I have a confession. I walked next door to check on my mom about an hour ago. She had missed lunch at Gina's yesterday, suffering from the full effect of the blooming cedars (some people around here call these evergreens junipers, but those who do are probably still relying on Punxsutawney Phil's prediction of six more weeks of winter) on her delicate sinuses. This is an annual event, and it also makes her feel miserable. I went over to offer her some sympathy and ended up making her feel worse. You see, she said she was also suffering from some other non-allergy/non-sinus-y symptoms, and I practically fell out of my chair cheering and saying things like "that's great!" and "wonderful news." Why? Erin had the same things going on last night and this morning, and without confirmation that she might have picked up something contagious, I was really having a hard time dismissing the idea that the symptoms were somehow related to disease progression, pleural effusion, and/or an insulted liver. I was so happy, I dialed Walter on the cell and interrupted his lunch with a colleague to share my "good news." I think my mom was looking for less celebration and more commiseration. I felt a twinge of guilt for that, and a bit more of a twinge for sending Erin on to school after her eye doctor appointment this morning.

Okay, so no good mother awards today.

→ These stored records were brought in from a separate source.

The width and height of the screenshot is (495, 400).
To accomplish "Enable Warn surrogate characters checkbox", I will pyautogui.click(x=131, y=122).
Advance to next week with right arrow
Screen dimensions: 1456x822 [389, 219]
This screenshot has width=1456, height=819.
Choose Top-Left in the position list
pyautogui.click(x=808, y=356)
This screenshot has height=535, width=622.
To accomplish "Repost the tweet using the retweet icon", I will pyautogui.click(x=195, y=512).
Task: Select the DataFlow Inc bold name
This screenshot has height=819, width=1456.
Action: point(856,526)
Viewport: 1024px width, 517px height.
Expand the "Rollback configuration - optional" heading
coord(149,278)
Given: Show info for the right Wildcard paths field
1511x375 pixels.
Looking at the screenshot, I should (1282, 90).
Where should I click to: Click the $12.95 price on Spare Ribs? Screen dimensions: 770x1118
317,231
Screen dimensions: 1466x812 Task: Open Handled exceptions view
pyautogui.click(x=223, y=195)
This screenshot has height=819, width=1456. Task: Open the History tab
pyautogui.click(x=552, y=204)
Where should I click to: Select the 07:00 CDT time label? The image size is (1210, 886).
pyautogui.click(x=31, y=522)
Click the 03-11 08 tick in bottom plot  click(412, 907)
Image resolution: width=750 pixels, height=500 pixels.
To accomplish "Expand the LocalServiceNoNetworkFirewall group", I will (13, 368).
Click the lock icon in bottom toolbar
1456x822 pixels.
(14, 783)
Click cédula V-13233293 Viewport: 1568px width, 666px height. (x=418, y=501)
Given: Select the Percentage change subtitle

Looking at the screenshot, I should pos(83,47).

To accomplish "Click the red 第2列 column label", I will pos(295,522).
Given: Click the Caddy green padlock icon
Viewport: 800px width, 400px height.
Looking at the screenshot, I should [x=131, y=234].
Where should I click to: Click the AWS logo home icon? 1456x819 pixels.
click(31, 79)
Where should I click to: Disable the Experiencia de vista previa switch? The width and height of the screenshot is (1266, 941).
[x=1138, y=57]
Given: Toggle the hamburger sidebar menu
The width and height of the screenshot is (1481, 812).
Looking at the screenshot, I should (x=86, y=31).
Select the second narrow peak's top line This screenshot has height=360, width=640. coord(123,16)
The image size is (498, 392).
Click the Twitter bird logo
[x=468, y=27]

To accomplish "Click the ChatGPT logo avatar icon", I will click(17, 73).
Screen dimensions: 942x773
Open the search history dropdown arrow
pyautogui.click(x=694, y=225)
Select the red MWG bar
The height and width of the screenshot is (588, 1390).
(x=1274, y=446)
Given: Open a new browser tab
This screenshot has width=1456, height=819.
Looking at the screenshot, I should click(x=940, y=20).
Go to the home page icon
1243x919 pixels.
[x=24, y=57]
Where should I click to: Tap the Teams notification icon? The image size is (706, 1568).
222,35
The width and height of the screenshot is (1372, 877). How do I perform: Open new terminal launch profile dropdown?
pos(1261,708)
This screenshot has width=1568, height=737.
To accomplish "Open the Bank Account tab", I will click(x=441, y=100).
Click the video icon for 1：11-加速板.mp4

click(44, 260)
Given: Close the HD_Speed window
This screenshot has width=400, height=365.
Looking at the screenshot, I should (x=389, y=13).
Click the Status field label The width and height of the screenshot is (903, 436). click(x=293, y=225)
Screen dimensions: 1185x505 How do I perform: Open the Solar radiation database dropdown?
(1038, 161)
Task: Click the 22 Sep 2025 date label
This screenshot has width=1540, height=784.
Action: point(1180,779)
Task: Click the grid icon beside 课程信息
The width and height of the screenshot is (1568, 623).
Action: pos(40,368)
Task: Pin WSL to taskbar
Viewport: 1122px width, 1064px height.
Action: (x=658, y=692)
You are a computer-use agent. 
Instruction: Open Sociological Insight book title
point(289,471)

I sent Erin to class with some unidentified contagious disease AND wearing sunglasses and unable to read small print because her eyes were still dilated from her eye exam. I did stop at Walgreen's and buy her some real sunglasses so she didn't have to wear those doctor-issued curly ones that don't stay on--even if you like the fashion statement and want to wear them.

As I was looking through the last few weeks of entries, I noticed that except for the school pic I posted on Friday, I have really slacked off posting photos of Erin (over three weeks). So here are some bonus shots. The first two are the quiche Erin made for Walter's birthday.

The second two are of the work party on Friday night when Erin and Leslie Borski got after the glass bead lanyard project.

We stopped by Mary Branch Elementary (Erin's old school) after the eye doctor appointment to deliver a special order lanyard to Mrs. Pope, and because Erin happened to have some lanyards made on spec handy, she caused a little lanyard sales blitz and quickly sold out. We still owe quite a few special-order lanyards to our friends (Laura K., Michelle B., Diane N., Josh D., Bev D., Nick B., plus four others for Leslie B. Also, an eyeglasses chain for Joanie F.). If you have requested one and you don't see your name in parentheses, could you drop me a note and remind me what you want? Erin has raised over $300 for the Children's Neuroblastoma Cancer Foundation selling lanyards in the last three weeks. Thank you for supporting her efforts!

And if you don't yet have your own custom-designed and built, handy and attractive badge lanyard, place your order by comment below, facebook, email, phone, or in person. Saturday we re-supplied ourselves for the next lanyard-making push. Does anyone want to have a beading party this weekend?

Erin has student council after school today and Wednesday (with much to do before the Valentine's Dance), clinic in Houston tomorrow afternoon, and UIL and her first fencing lesson on Thursday. Thanks for stopping by and for all the affirming comments and support Erin fans so generously give.